Il y a 4,6 milliards d’années, un nuage de gaz et de poussière s’est effondré, donnant naissance à une étoile : notre Soleil. Les éléments restants, répartis sous la forme d’un disque protoplanétaire en rotation, se sont ensuite progressivement agglomérés pour former des noyaux planétaires, puis des planétésimaux et enfin de jeunes planètes. Notre Système solaire était né.
Mais que savons-nous exactement de son apparence à ses débuts ? De nombreux modèles suggèrent que le jeune Système solaire était probablement bien plus chaotique qu’il ne l’est aujourd’hui, avec des collisions et des migrations planétaires qui auraient profondément modifié sa configuration initiale. Et puis il y a la composition même du Soleil.
Un écart entre les modèles et les mesures
Pendant longtemps, les astrophysiciens se sont heurtés à une énigme : les modèles théoriques du Soleil ne parviennent pas à reproduire parfaitement certaines propriétés mesurées du Soleil réel. La plus importante de ces anomalies concerne la région située juste sous la zone de convection solaire.
La région externe du Soleil est en effet parcourue par des courants de convection : le plasma chaud remonte tandis que le plasma refroidi redescend.
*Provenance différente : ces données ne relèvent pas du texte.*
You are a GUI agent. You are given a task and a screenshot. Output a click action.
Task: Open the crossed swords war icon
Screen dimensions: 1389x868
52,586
Cette enveloppe convective s’étend jusqu’à environ 0,713 rayon solaire, selon les observations héliosismiques. Cependant, les modèles standards tendent à placer sa limite légèrement plus loin du centre, autour de 0,72 rayon solaire, selon les hypothèses utilisées. Ils reproduisent également de manière imparfaite la vitesse du son dans la région située sous cette zone.
Il s’agit de minuscules écarts entre la théorie et la réalité, mais ils restent néanmoins significatifs et indiquent que nos modèles sont imparfaits et qu’il nous manque certainement certaines connaissances ou données permettant de corriger cette divergence.
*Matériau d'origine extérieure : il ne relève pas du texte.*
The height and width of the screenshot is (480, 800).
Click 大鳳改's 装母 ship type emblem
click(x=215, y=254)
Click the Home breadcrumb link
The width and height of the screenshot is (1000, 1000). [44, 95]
Il existe également un autre problème : le Soleil contient aujourd’hui beaucoup moins de lithium qu’à sa naissance. Cet élément est connu pour être facilement détruit lorsqu’il descend dans les régions très chaudes de l’intérieur du Soleil. Les scientifiques pensent donc qu’un mélange de matière permet progressivement au lithium de quitter les couches externes et d’atteindre ces profondeurs. Mais les modèles peinent encore à expliquer précisément comment ce mélange se produit.
Une planète engloutie par le Soleil ?
Une nouvelle étude propose toutefois une hypothèse qui pourrait apporter une réponse à ces deux problèmes. Et si le Soleil avait englouti une planète au tout début de la formation du Système solaire ? Cet événement aurait modifié la composition et la structure interne du jeune Soleil, ce qui pourrait expliquer les petits écarts entre les modèles théoriques et les observations.